Medicine Walk with my Son
On Nov. 23 my 33-year-old son died unexpectedly in Denver after what was to have been his final surgery on the road to recovery from a terrible accident as a paramedic fourteen months earlier. I am still in shock. To prepare myself to speak at his huge “line of duty” funeral, I sought spiritual readiness in the solace of nature.
Brian was young and adventuresome. I knew I had to go to a wild place to connect with him. My little corgi dog and I drove two hours up to the Cascade foothills covered in fresh snow. On that day we were the only ones on the Forest Service road. There were fresh tracks of critters everywhere on the trail: snowshoe hare, coyote, pine marten, squirrel, mouse, and deer. Gracie was an unusually quiet companion.

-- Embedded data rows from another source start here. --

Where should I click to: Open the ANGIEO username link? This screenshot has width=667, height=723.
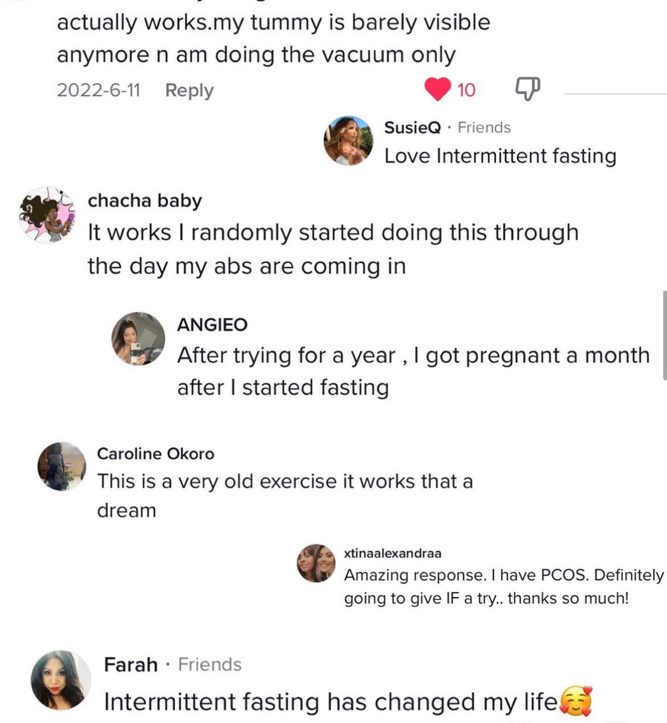212,325
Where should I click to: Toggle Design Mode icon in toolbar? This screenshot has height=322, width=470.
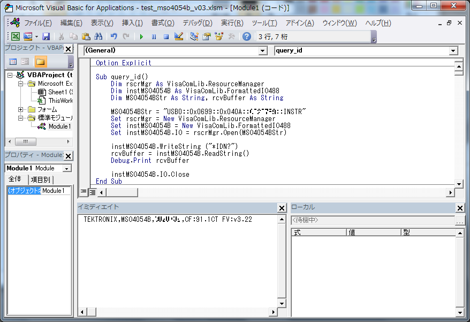[179, 36]
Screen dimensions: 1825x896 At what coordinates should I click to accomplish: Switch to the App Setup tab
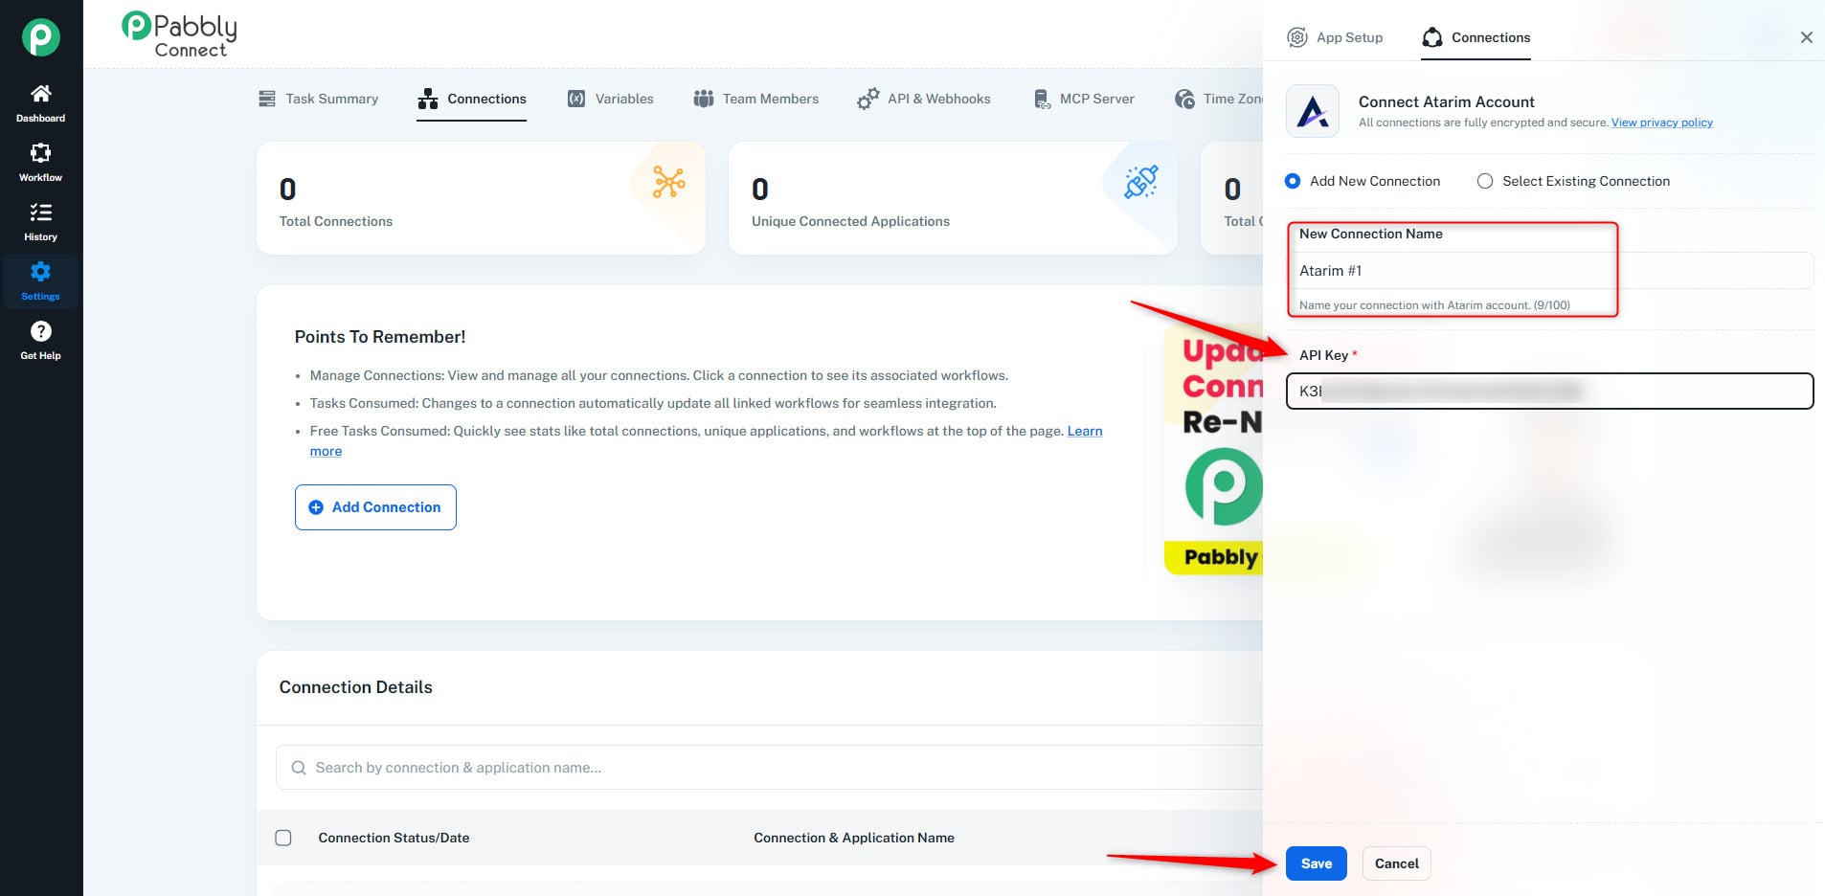[x=1335, y=37]
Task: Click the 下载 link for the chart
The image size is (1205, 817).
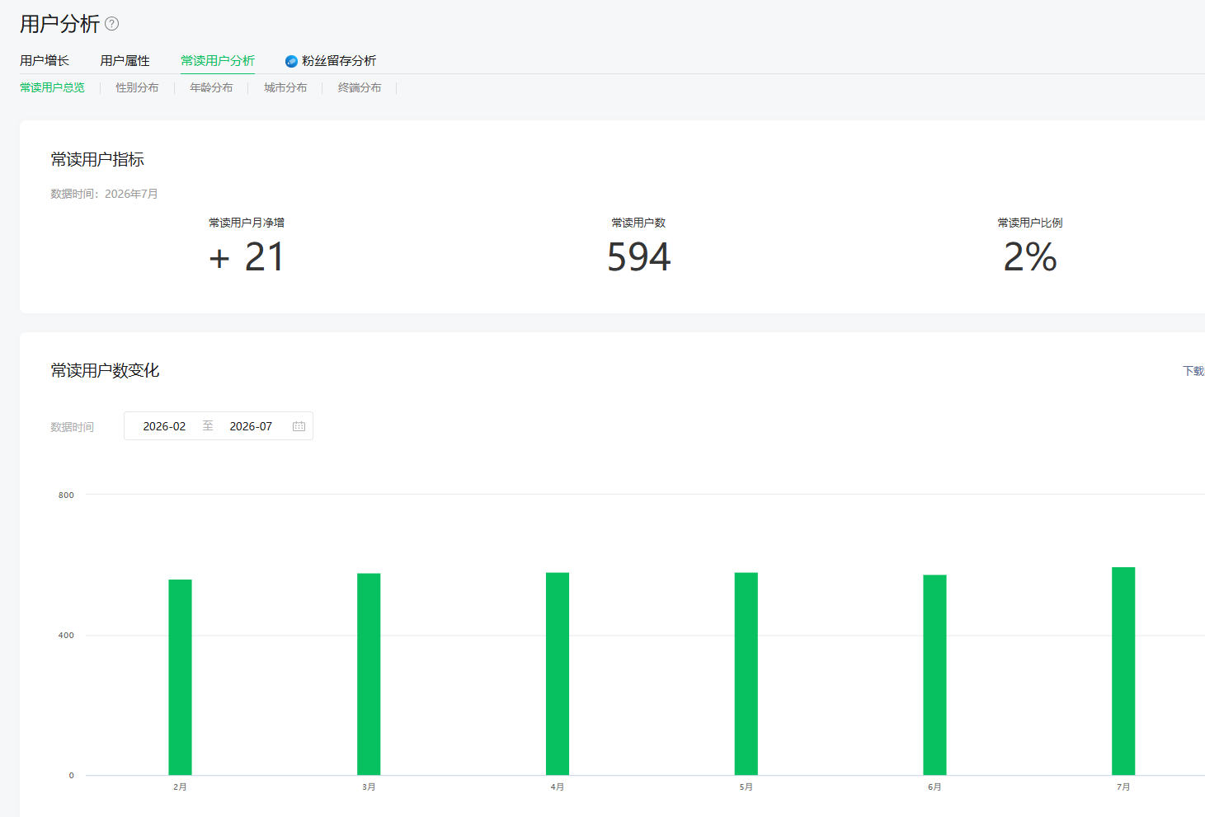Action: tap(1193, 371)
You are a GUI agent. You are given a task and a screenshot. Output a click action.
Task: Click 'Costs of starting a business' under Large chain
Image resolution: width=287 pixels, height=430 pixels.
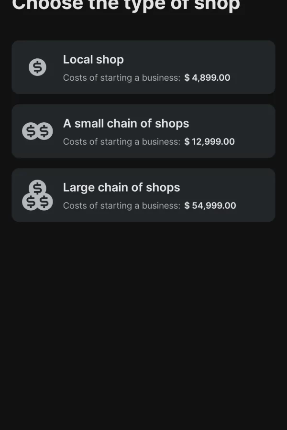tap(121, 205)
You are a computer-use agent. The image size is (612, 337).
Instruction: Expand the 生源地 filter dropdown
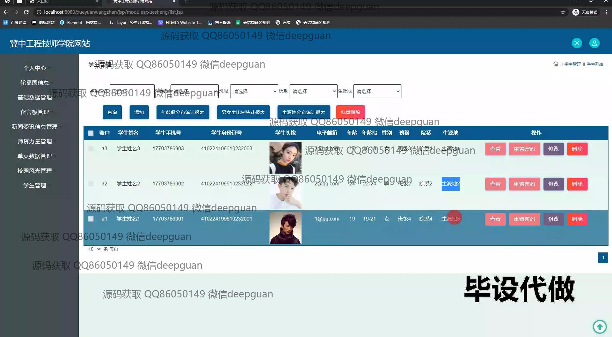[377, 91]
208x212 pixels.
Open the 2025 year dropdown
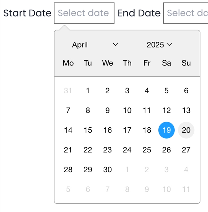coord(159,45)
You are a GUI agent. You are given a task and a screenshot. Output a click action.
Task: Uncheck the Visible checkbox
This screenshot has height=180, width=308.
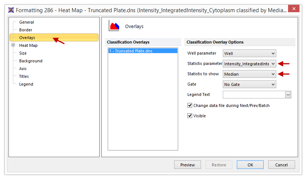[190, 116]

Sometimes she would race ahead in sheer joy at being in the snow, but mostly she stayed by my side or directly behind me.
After a couple of hours of walking in the snow, she started boofing at something up ahead. It is her way of talking to me, telling me to pay attention. The hair stood up on the back of her spine and she continued to boof more loudly. I actually got a bit alarmed because we had been seeing a lot of coyote tracks and were a long ways from our parked truck.
Suddenly a dark shape flew low over our heads from behind and landed on a branch in front of us; an elegant, black raven. Gracie fell immediately silent and came over to my side. The raven began “talking” to us. It started to click its bill, and then it puffed up its feathers. Turning its head back and forth to look at us, it continued this routine for about five minutes.
The last thing I had spoken to my son at his bedside was, “Fly free, my son. Fly free.”
An enormous calm came over me. I felt certain for the first time since his death that he was OK. “Thank you,” I said aloud to the raven. It peered directly at us. Far away across the valley I heard the ethereal croak of another raven. Our raven lifted off his branch and flew directly at us and then veered off towards the sound of its own kind. That image has held me steady as I move along this unpredictable journey of grief.